On October 30, 2012 Lucasfilm merged with the world’s largest media conglomerate with swift signatures from visionary George Lucas and former Warner Bros CEO and now Disney Chairman Alan Horn. Of course the most anticipated project expected from these studios is Star Wars Episode VII. Veteran producer Kathleen Kennedy leads Lucasfilm; and she has been attempting to sway director J.J Abrams to the dark side (pun intended) since Disney’s acquisition of Lucasfilm. Initially Mr. Abrams responded to rumors as the next director of Star Wars, by stating that he would rather view the film as a fan and audience member, rather than crafting his won vision. Now with J.J Abrams onboard the Internet is on fire with reactions from moviegoers and hard-core fans alike.
Overall the response to J.J Abrams being hired is positive. There are some people that are truly concerned about Abrams’ involvement and there are the usual suspects known as Internet trolls that are cherry picking away at any supposed flaws in Mr. Abrams’s work. In regards to the latter entity there have been posts about Episode VII ending as a dream that was shared by stranded people on an eerie island. Of course this is a poor quip and referencing the anticlimactic and unsatisfying conclusion to the television series Lost. I will be the first to admit that I was not a fan of Lost, save for the first season. Yet Super 8, Mission Impossible III, Alias, Fringe, and 2009’s Star Trek are more than enough on his cinematic resume to make me a believer.
J.J Abrams is stellar at executing proper exposition and character direction. He knows how to literally and metaphorically position characters in situations that will propel the action. Abrams is not alone in this endeavor, for series veteran Lawrence Kasdan (writer of Raiders of The Lost Ark, The Empire Strikes Back) is back to write Episodes VIII and IX. And he is an advisor on Episode VII.
Academy Award winning writer Michael Arndt (Little Miss Sunshine, Toy Story 3) is currently writing the yet to be formally titles Episode VII. Arndt has been extremely busy after the third Pixar film about toys that secretly come to life while their owner(s) is not looking. His screen plays for Oblivion and The Hunger Games: Catching Fire will be on screen this year, so now his focus is fully into the force. I am not sure if Arndt is a long time fan of the saga, but his originality and ability to stay true to the original source material is impressive.

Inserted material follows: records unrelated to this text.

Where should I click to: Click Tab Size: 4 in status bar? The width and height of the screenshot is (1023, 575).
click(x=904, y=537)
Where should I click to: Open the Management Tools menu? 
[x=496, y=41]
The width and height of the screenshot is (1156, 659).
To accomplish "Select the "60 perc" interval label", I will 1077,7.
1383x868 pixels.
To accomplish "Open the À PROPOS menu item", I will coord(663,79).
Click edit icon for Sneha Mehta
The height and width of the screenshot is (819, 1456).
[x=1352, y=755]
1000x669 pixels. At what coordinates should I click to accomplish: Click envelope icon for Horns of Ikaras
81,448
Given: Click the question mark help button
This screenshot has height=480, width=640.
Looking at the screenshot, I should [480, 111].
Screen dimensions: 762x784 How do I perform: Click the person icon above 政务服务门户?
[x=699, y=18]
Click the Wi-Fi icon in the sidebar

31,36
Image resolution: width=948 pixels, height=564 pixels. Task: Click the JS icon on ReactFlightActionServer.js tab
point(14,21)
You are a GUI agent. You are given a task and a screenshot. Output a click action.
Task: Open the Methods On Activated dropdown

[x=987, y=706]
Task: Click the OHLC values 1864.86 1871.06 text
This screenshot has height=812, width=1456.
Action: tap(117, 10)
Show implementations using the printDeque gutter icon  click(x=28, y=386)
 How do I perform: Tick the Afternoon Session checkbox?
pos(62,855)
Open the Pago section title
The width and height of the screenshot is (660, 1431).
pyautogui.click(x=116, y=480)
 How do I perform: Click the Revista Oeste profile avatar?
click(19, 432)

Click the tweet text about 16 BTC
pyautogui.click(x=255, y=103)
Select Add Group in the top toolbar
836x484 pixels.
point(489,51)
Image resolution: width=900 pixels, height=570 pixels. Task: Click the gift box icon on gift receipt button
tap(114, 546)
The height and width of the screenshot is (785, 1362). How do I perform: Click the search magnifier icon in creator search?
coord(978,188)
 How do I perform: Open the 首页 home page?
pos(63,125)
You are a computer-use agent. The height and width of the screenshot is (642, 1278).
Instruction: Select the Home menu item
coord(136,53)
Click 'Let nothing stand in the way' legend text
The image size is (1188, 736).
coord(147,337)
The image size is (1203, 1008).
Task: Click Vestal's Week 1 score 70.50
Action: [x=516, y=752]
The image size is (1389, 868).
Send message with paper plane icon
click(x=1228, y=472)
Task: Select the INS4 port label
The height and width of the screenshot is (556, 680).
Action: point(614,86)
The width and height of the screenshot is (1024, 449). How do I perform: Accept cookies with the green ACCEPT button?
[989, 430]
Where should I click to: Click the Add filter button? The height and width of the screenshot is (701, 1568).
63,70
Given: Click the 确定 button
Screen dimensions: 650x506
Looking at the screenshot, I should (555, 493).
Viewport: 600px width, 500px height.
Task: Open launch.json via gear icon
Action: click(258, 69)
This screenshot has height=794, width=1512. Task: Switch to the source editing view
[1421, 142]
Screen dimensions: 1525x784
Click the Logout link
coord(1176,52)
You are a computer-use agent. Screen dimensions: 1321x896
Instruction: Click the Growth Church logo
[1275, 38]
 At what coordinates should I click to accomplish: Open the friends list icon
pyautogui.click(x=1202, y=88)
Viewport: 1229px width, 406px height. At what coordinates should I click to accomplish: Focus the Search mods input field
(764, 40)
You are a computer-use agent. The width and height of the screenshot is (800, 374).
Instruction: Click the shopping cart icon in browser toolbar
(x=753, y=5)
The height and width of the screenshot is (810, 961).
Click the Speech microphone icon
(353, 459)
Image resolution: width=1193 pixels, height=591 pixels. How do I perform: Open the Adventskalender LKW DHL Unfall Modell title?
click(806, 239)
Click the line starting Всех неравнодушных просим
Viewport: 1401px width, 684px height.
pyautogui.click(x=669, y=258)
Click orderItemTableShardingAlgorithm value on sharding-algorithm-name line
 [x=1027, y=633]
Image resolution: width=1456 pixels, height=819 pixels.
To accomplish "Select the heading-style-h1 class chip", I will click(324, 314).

Will Abrams also direct Episodes VII and IX? It is a possibility since he can alternate between shooting Star Trek and Star Wars entries. The certain-to-be-good Star Trek Into Darkness hits theaters this year and after publicity for that film ends he is going to need to start pre-production for the planned 2015 release of Episode VII. But if Abrams does not return, I am sure that Kathleen Kennedy will get a suitable replacement, with the possibilities being endless. Perhaps Kennedy can court Brad Bird or Jon Favreau if Abrams does not return.